++++ GEGEVEN TEKST ++++

Kader 2: ESF+ 2022-2023, praktijk- en speciaal onderwijs in Midden-Limburg
Het doel van dit project is om kwetsbare leerlingen van scholen voor praktijk- en speciaal onderwijs (VSO/Pro) te ondersteunen en hen te helpen integreren in de arbeidsmarkt en de samenleving.
De begeleiding van leerlingen van scholen voor praktijk- en speciaal onderwijs bij het zoeken naar werk is gebaseerd op een geïntegreerde, toekomstgerichte aanpak, met als doel voortijdig schoolverlaten en werkloosheid te voorkomen. Waar mogelijk behalen leerlingen een (deel)certificaat voor een bepaald beroep. Het project richt zich op het bestrijden van laaggeletterdheid, de integratie van vluchtelingen, schuldverlichting en andere obstakels waarmee kwetsbare groepen te maken kunnen krijgen in hun zoektocht naar werk.
Periode: augustus 2022–juli 2023.
Deelnemers: 133 leerlingen, van wie er 20 een praktijkdiploma behaalden, 135 een branchecertificaat, 3 een Boris-praktijkverklaring en 23 een gespecialiseerd certificaat.
Budget: 382 632 EUR, waarvan 149 460 EUR gefinancierd door ESF+.
Links naar het deel “Monitor Toolbox”:
4. Beroepsonderwijs en -opleiding
Versterking van beroepsonderwijs en -opleiding is een prioriteit van de nieuwe regering. De meerderheid van de leerlingen in het hoger voortgezet onderwijs volgt een mbo-opleiding (68,7 % in 2021) 2 . Bijna alle leerlingen die recent een mbo-diploma behaalden, had een werkleerplek (95,1 % in 2022), een van de hoogste percentages in de EU (gemiddeld 60,1 %). De arbeidsmarktvooruitzichten voor mbo’ers zijn zeer goed: 92,8 % van de recent afgestudeerde mbo’ers had in 2022 een baan, meer dan het EU-gemiddelde van 79,7 %. In juli 2022 publiceerde de regering de hoofdlijnen voor een nieuwe werkagenda voor het middelbaar beroepsonderwijs voor 2023-2027 (OCW, 2022d). De agenda richt zich op het waarborgen van gelijke kansen, het verbeteren van de verbinding tussen onderwijs en de arbeidsmarkt, en het stimuleren van kwaliteit, onderzoek en innovatie. Om de leerwerkplek- en stageregelingen te versterken, ondertekenden de ministeries die verantwoordelijk zijn voor onderwijs, opleiding en werkgelegenheid in februari 2023 een stagepact met belanghebbenden uit het onderwijs en het bedrijfsleven (Stagepact, 2023). Het pact loopt tot 2027 en richt zich op vier aspecten: het verbeteren van de begeleiding, het uitbannen van discriminatie, het bieden van voldoende stageplekken en betaalde stages. Vanaf 1 juli 2023 kunnen onderwijsinstellingen een subsidie aanvragen voor de ontwikkeling en uitvoering van verbindende opleidingstrajecten van het vmbo naar het mbo of hbo. Het doel is om studenten in staat te stellen soepeler door te stromen naar beroepsopleidingen in sectoren waar er tekorten zijn: technologie, huisvesting, gezondheidszorg, onderwijs, klimaat en energie, veiligheid, en kinderopvang. Nederland heeft voor deze regeling 150 miljoen EUR gereserveerd (DUS-I, 2023).

++++

OPDRACHTDOEL:
Geef een vervolg op de tekst over het beroepsonderwijs in Nederland, aansluitend op de laatste zin. De volgende regels zijn afkomstig uit een andere bron.

++++ AANGELEVERDE GEGEVENS ++++

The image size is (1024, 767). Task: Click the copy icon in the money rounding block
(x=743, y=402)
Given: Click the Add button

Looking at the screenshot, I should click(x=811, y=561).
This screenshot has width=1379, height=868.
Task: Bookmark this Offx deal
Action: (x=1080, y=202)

++++

UITKOMST:
Links naar het deel “Monitor Toolbox”::
5. Hoger onderwijs
Het aantal studenten met een hogeronderwijsdiploma is een van de hoogste in de EU. Van de 25- tot en met 34-jarigen heeft 56,4 % een hogeronderwijsdiploma (EU: 42,0 %). Het percentage hoogopgeleide vrouwen in deze leeftijdscategorie overstijgt dat van mannen met 8,3 procentpunten (EU-gemiddelde: 11,1 procentpunten). Onder de in de EU geboren bevolking van buiten Nederland is dit aandeel zelfs hoger (58,8 %) dan onder de in Nederland geboren bevolking (57,4 %), wat erop wijst dat Nederland hooggeschoolden uit andere lidstaten aantrekt. Ook onder de niet in de EU geboren bevolking heeft een relatief hoog aandeel een hogeronderwijsdiploma (48,2 %; EU-gemiddelde: 35,7 %). De arbeidsparticipatie van pas afgestudeerden van het hoger onderwijs is zeer hoog, namelijk 94,3 % (EU-gemiddelde: 86,7 %). Dit percentage is ook zeer vergelijkbaar met dat van pas afgestudeerde mbo’ers (92,8 %).
Het aantal inschrijvingen in het hoger onderwijs daalde vorig jaar en het aantal voortijdige uitvallers nam toe. In het studiejaar 2022/2023 daalde het aantal eerstejaarsstudenten in het hoger onderwijs voor het eerst. Deze daling was minder uitgesproken bij universiteiten (wo) dan bij hogescholen (hbo), als gevolg van een hoger aantal inschrijvingen van internationale studenten. Zowel aan universiteiten als hogescholen is in 2021/2022 het aandeel voortijdige uitvallers gestegen (Inspectie, 2023e). Dit kan verband houden met de versoepelingsmaatregelen, zoals het besluit in 2019/2020 om het bindend studieadvies af te schaffen, dat, indien negatief, studenten verplicht de opleiding te verlaten als ze niet voldoen aan de eisen die voor het eerste jaar van hun opleiding zijn gesteld. Bovendien kan het hogere uitvalpercentage worden gekoppeld aan de toename van het aantal internationale studenten. Het uitvalpercentage bij internationale studenten is hoger dan bij Nederlandse studenten (Inspectie, 2022c).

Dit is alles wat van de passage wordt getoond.